WASHINGTON (CN) — Top Senate Republicans who could make or break Todd Blanche’s nomination for attorney general appear to be keeping their options open this week ahead of what is sure to be a high-pressure confirmation hearing with President Donald Trump’s pick to replace Pam Bondi.
But at least one GOP lawmaker who could serve as a spoiler to Blanche’s prospects — Senator Thom Tillis of North Carolina — has signaled that the attorney general nominee has not yet crossed one of his key red lines: support for the Jan. 6, 2021, Capitol riot.
Blanche, Trump’s former personal lawyer and deputy attorney general currently serving in an acting role as the Justice Department’s top official, will appear before the Senate Judiciary Committee next month for a confirmation hearing. He is likely to face tough questions from both Republicans and Democrats about how he proposes to lead an agency that has seen its historical independence from the White House eroded under Trump’s second administration.
He’s been through this process once before. But while Blanche faced little meaningful opposition to his nomination as deputy attorney general, he’s riled some Senate Republicans in recent weeks who have vocally criticized the Justice Department under his leadership.
So far, however, some of the GOP’s more skeptical voices are withholding their judgment.
Texas Senator John Cornyn, who has edged away from Trump following his bruising primary loss to state Attorney General Ken Paxton, told reporters on Tuesday that he’d met with Blanche and that the nominee had answered all his questions. But the lawmaker was cagey when asked where he stood following the meeting.
“I’m going to make a decision after the nomination hearing,” said Cornyn, who sits on the Judiciary Committee.
In a statement, the Texas senator said he’d had a “positive” interview with Blanche and that the would-be attorney general committed to “further briefing” on a recent settlement between Trump and the Internal Revenue Service over the 2019 leak of his tax returns.
Tillis, another crucial vote on the upper chamber’s judicial affairs panel, said that he planned to sit down with Blanche next week. The North Carolina senator said that his support for the nominee would be at least partially affected by the status of the Justice Department’s controversial “anti-weaponization” fund.
The agency has said it terminated the roughly $1.8 billion slush fund, which emerged from the IRS settlement and was designed for victims of so-called government “weaponization,” after Senate Republicans expressed concern it could be used to issue payments to violent criminals.
But Tillis also signaled that Blanche’s approach to the Jan. 6 riot would not be a major factor influencing his decision on the nominee.
“I haven’t seen anything that, from a Jan. 6 perspective, would be a problem,” the North Carolina Republican told reporters.
Tillis has previously stood in the way of some Trump nominees over their stance on the Capitol riot. The senator last year singlehandedly sank the nomination of Ed Martin as U.S. attorney for D.C., citing the conservative activist’s complaints about over-prosecution of Jan. 6 defendants. Tillis, though, has also shown a willingness to bend that red line, voting last summer to confirm Third Circuit nominee Emil Bove despite that nominee’s past comments that Jan. 6 prosecutions were a “grave national injustice.”
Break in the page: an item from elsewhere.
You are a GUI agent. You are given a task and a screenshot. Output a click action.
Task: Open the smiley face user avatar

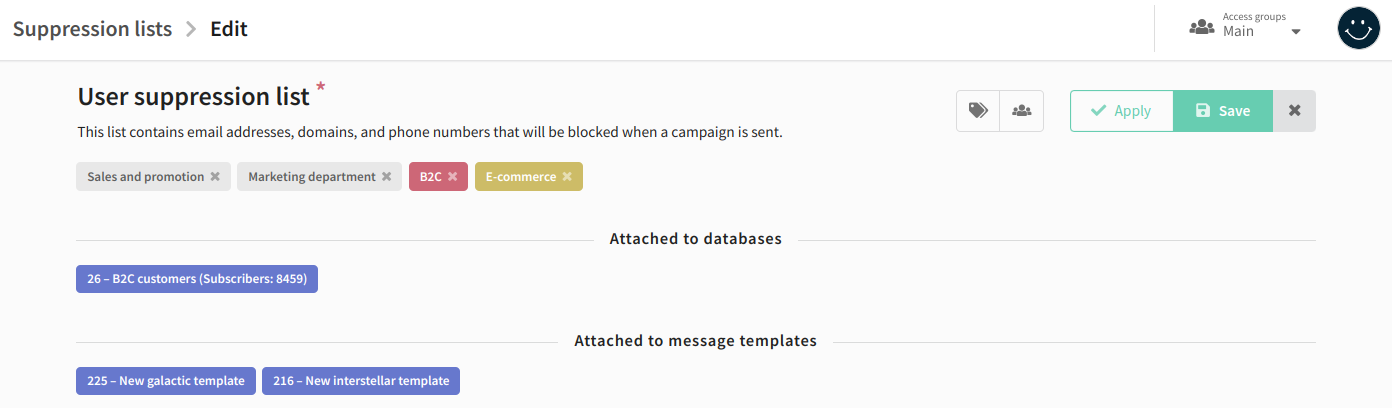click(x=1359, y=29)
Still it’s unclear whether the Capitol riot will factor into Tillis’ key Judiciary Committee vote on Blanche. The North Carolina Republican was one of the loudest critics of the weaponization fund, worrying that money could end up in the hands of rioters who breached the Capitol and assaulted law enforcement.
As acting attorney general, Blanche has also overseen steps to vacate seditious conspiracy convictions and other charges against a dozen members of right-wing groups involved in the Jan. 6 riot, including the Proud Boys and Oath Keepers. The Justice Department in April asked a federal court to dismiss those convictions, saying the move was “in the interests of justice.”
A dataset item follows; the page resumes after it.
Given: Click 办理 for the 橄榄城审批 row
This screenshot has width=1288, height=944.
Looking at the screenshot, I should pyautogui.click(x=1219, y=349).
Meanwhile, Senate Judiciary Committee chairman Chuck Grassley offered his own endorsement of Blanche after meeting with the nominee Monday afternoon.
“I appreciated the opportunity to sit down again with Todd Blanche, who’s spent the last year and a half supporting President Trump’s mission of law and order as deputy attorney general and now acting attorney general,” Grassley said in a statement. “Blanche is prepared to build on that success and continue working hard to keep American families safe as the next Attorney General.”
Blanche’s nomination hearing was scheduled for July 15, roughly a month from now. The acting attorney general on Tuesday submitted his first set of required paperwork to the Judiciary Committee.